Vancouver, B.C. – Teck Resources Limited (TSX: TCK.A and TCK.B, NYSE: TCK) (“Teck”) announced today that coal sales for the fourth quarter of 2012 are expected to exceed prior guidance of 6.2 million tonnes, and production for the first quarter of 2013 is not expected to be materially impacted by the damage to Berth 1 at Westshore Terminals. Teck will use alternative shipping options throughout the duration of the repairs at Westshore, including securing additional capacity through Neptune Terminals, Pacific Coast Terminals, Thunder Bay Terminals and Ridley Terminals. On the basis of Westshore’s estimated repair schedule for Berth 1 and expected loading capacity for Berth 2, Teck expects to have total shipping capacity of approximately six million tonnes in the first quarter of 2013.
Any expected shortfall in first quarter shipping capacity is not expected to materially affect first quarter production as there is additional inventory capacity and the potential to secure further shipping capacity at the terminals. Incremental demurrage and transportation costs due to the damage at Westshore are not expected to exceed $2 per tonne for the first quarter of 2013. Further guidance on production and sales will be provided as usual in our quarterly earnings report.
This press release contains certain forward-looking statements within the meaning of the United States Private Securities Litigation Reform Act of 1995 and forward-looking information as defined in the Securities Act (Ontario). The forward-looking statements in this news release include statements concerning Teck’s response to the incident at Westshore Terminals, including shifting capacity and exploring options to move capacity to other terminals. The statements that we expect to exceed our sales guidance for Q4, the sales guidance of 6.2 million tonnes for Q4 and our expectation that the incident will not have a material impact on coal production for Q1 are also forward-looking statements.
Forward-looking statements involve known and unknown risks, uncertainties and other factors, which may cause the actual results, performance or achievements of Teck to be materially different from any future results, performance or achievements expressed or implied by the forward-looking statements. Factors that may cause actual results to vary from our statements include, but are not limited to, lack of available options on reasonable terms to move capacity to other terminals and unexpected difficulty or delay in shifting capacity to other terminals even if options are available, weather-related, or other restrictions on production at our mines or on rail transportation, and further operational difficulties at the terminals. Other factors, including those discussed in the prior sentence, that may cause our statement that we expect to meet or exceed sales guidance include further negative effects from the Westshore incident coming to light or developing over the course of time. Our Q4 sales guidance of 6.2 million tonnes is subject to a number of other factors, including changes in conditions in the steel market, changes in foreign exchange rates, other unplanned and unexpected disruptions in production or transportation, changes in general economic conditions or conditions in the markets for steelmaking coal, and other risk factors as detailed from time to time in Teck’s reports filed with Canadian securities administrators and the U.S. Securities and Exchange Commission.

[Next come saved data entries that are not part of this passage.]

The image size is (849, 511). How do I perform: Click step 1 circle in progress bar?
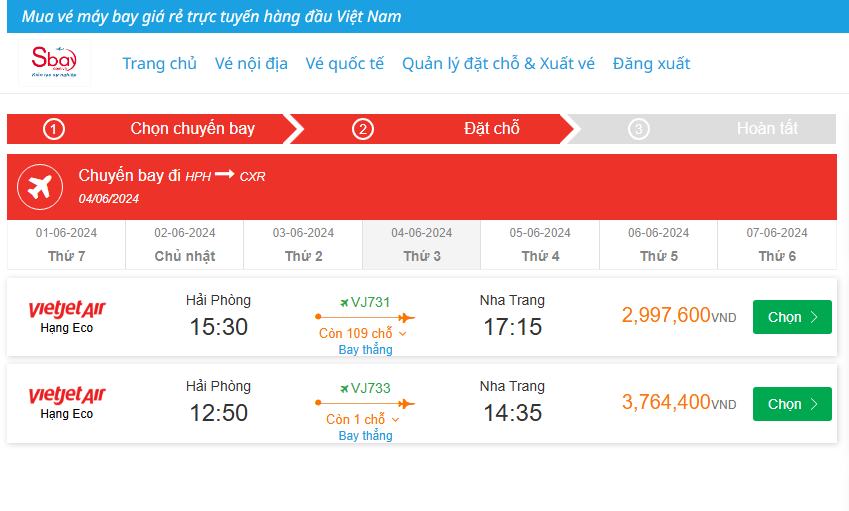54,129
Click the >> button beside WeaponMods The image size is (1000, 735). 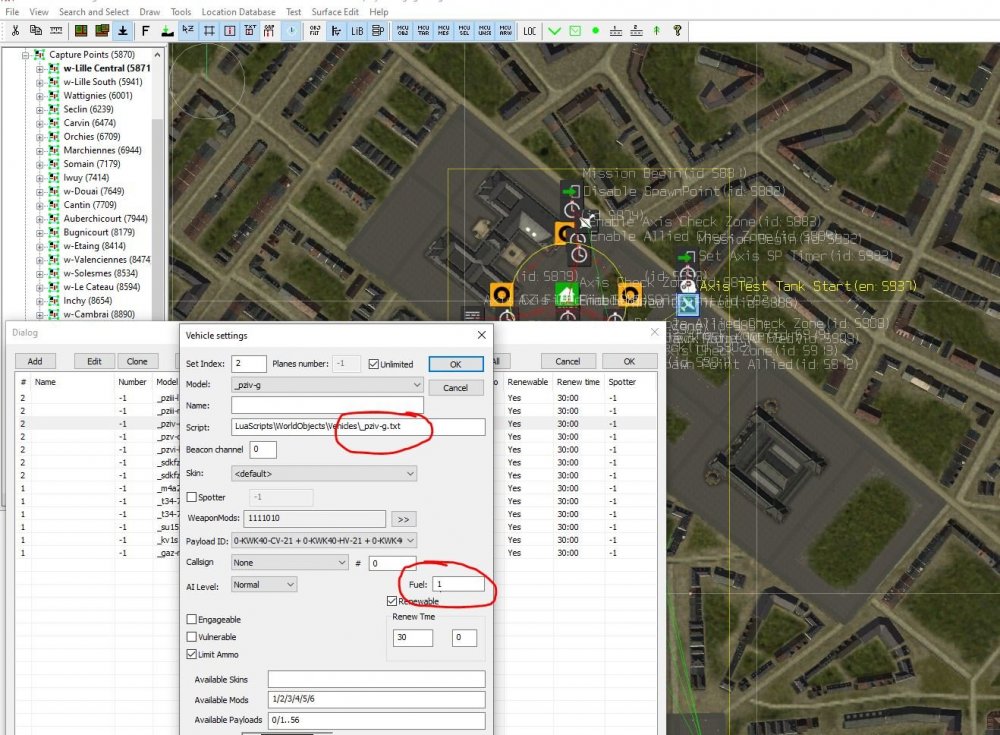404,519
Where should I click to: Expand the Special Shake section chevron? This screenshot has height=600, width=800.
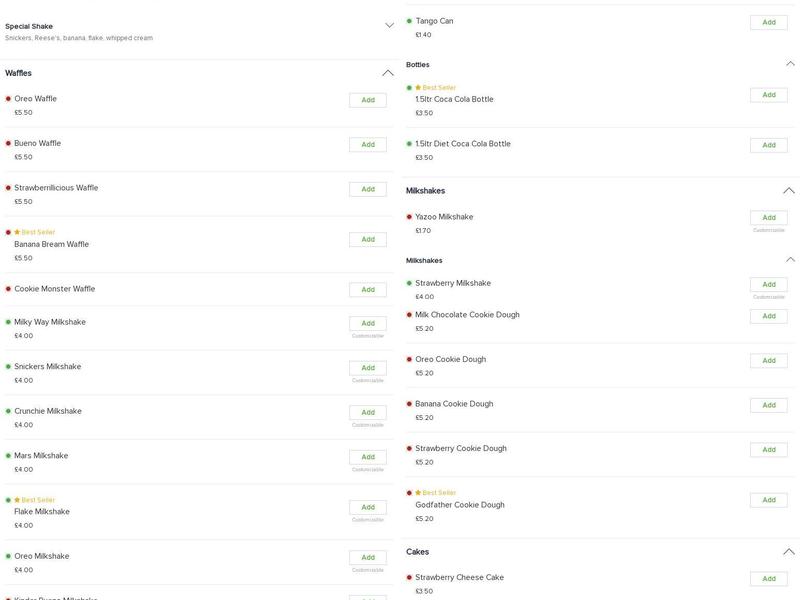[x=389, y=25]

Teck does not assume the obligation to revise or update these forward-looking statements after the date of this document or to revise them to reflect the occurrence of future unanticipated events, except as may be required under applicable securities laws.
Teck is a diversified resource company committed to responsible mining and mineral development with major business units focused on copper, steelmaking coal, zinc and energy. Headquartered in Vancouver, Canada, its shares are listed on the Toronto Stock Exchange under the symbols TCK.A and TCK.B and the New York Stock Exchange under the symbol TCK.